Elle hasarda cette remarque parce qu’elle crut observer dans les regards du jeune Eachin qu’il n’avait point encore surmonté les habitudes qu’il avait prises dans son humble état, et que malgré ses paroles hardies, il ne serait point assez téméraire pour braver l’inégalité du nombre, ce qui lui serait arrivé s’il était descendu jusque dans les environs de la ville. Il paraît que Catherine avait jugé sainement ; car après un adieu où elle obtint que sa main serait baisée au lieu de ses lèvres, elle prit seule la route de Perth, et regardant derrière elle, elle aperçut les montagnards qui, s’engageant dans une route difficile et escarpée disparaissaient, quelquefois et reparaissaient de nouveau en dirigeant leurs pas vers le nord.

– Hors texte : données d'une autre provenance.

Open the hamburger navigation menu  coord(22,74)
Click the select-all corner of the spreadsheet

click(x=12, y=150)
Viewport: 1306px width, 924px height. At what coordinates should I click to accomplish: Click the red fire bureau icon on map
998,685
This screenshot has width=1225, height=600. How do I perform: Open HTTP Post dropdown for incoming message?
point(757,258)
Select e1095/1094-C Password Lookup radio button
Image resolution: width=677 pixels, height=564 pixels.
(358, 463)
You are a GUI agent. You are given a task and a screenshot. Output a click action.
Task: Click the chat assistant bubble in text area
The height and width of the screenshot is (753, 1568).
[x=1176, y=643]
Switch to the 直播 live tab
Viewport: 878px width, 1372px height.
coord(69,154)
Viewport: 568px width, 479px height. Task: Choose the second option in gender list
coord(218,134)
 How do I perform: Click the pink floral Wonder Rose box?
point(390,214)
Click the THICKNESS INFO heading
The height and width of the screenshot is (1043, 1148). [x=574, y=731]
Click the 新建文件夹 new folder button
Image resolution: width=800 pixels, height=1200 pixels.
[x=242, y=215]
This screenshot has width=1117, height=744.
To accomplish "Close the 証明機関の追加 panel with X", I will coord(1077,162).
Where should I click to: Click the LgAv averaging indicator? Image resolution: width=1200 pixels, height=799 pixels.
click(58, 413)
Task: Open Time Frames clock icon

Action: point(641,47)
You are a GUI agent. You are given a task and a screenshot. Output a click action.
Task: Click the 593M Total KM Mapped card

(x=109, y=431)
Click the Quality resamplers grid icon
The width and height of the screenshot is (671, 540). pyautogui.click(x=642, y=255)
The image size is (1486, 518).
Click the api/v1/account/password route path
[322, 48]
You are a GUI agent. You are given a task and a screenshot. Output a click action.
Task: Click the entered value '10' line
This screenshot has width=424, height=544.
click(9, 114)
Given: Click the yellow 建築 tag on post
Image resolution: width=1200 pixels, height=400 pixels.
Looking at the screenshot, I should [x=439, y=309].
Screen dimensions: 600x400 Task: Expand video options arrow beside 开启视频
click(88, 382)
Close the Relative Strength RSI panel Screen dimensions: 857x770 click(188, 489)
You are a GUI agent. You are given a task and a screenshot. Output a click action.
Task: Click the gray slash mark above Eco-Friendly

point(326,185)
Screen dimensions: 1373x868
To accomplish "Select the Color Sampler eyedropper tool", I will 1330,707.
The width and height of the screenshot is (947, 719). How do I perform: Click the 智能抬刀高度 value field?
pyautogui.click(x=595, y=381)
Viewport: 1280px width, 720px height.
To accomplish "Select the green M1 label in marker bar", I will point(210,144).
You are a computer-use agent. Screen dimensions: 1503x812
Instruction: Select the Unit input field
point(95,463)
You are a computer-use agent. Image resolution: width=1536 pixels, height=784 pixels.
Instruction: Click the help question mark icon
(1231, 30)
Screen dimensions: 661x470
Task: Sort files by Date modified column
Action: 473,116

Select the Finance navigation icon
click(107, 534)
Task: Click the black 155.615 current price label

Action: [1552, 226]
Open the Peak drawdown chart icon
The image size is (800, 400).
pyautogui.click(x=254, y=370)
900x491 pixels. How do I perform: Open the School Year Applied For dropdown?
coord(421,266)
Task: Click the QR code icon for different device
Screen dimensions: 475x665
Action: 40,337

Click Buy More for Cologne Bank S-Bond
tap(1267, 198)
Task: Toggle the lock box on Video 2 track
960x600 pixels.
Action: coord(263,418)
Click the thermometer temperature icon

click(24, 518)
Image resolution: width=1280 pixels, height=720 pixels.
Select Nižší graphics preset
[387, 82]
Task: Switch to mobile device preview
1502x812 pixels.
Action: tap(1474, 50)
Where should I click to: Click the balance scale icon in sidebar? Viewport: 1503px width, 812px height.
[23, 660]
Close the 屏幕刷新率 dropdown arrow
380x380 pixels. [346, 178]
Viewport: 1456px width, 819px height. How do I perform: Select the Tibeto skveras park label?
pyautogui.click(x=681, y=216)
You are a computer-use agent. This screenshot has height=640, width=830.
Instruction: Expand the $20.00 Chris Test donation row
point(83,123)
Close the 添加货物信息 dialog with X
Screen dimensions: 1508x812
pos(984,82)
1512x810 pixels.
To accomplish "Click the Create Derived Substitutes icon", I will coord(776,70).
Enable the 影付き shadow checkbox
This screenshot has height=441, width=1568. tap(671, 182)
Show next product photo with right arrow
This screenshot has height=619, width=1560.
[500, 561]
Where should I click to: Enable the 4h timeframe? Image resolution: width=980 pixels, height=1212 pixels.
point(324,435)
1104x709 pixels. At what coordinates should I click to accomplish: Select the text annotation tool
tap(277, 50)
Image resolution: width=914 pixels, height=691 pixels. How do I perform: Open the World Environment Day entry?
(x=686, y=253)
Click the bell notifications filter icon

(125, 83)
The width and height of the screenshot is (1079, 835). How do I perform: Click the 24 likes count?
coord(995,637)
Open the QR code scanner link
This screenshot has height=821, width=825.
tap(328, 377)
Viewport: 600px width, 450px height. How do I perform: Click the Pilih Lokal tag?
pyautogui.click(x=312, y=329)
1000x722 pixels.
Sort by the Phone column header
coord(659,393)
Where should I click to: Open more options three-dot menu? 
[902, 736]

À mesure que la distance augmentait entre elle et ces hommes à moitié sauvages, elle sentait diminuer son inquiétude. Elle savait que leurs actions seraient gouvernées par la volonté de leur chef, et ce chef était un jeune homme impétueux et léger ! En revenant à Perth seule elle ne craignait aucune insulte des soldats des divers partis qu’elle pourrait rencontrer, car les statuts de la chevalerie étaient à cette époque une protection plus sûre pour une fille d’un maintien décent qu’une escorte d’hommes armés ; mais des dangers plus éloignés effrayaient son esprit. Les poursuites du jeune prince avaient pris un caractère plus redoutable depuis les menaces que son indigne favori avait osé lui faire si elle persévérait dans ce qu’il appelait sa pruderie. De telles menaces dans ce siècle, et sorties d’une telle bouche, étaient un vrai sujet d’alarmes. Les prétentions de Conachar à son amour, prétentions qu’il avait à peine réprimées durant son état de servitude, et qu’il avouait maintenant hautement, devenaient un nouveau surcroît d’inquiétude. Les habitans des hautes-terres avaient déjà fait plus d’une incursion dans la ville de Perth ; plusieurs, citoyens enlevés de leurs propres maisons avaient été faits prisonniers ou étaient tombés sous la claymore dans les rues mêmes de la ville. Elle craignait encore les importunités de son père en faveur de l’armurier, dont la conduite indigne le jour de Saint-Valentin lui avait été rapportée. N’eût-il point été coupable, elle n’eût pas davantage osé l’écouter, car elle entendait encore à ses oreilles les affreuses menaces de Ramorny. Ces dangers, ces craintes lui inspiraient plus que jamais le désir de prendre le voile, mais elle ne voyait aucune possibilité d’obtenir le consentement de son père.
Au milieu de ces réflexions nous ne pouvons découvrir si Catherine regretta profondément que ces périls fussent causés par sa beauté. Le titre de la Jolie Fille de Perth flattait sans doute sa vanité : cette faiblesse annonçait qu’elle n’était pas tout-à-fait un ange. Peut-être y avait-il encore une autre faiblesse dans son cœur, en dépit des fautes réelles ou supposées de Henry Smith, car un soupir s’échappait de son sein toutes les fois qu’elle songeait au jour de Saint-Valentin.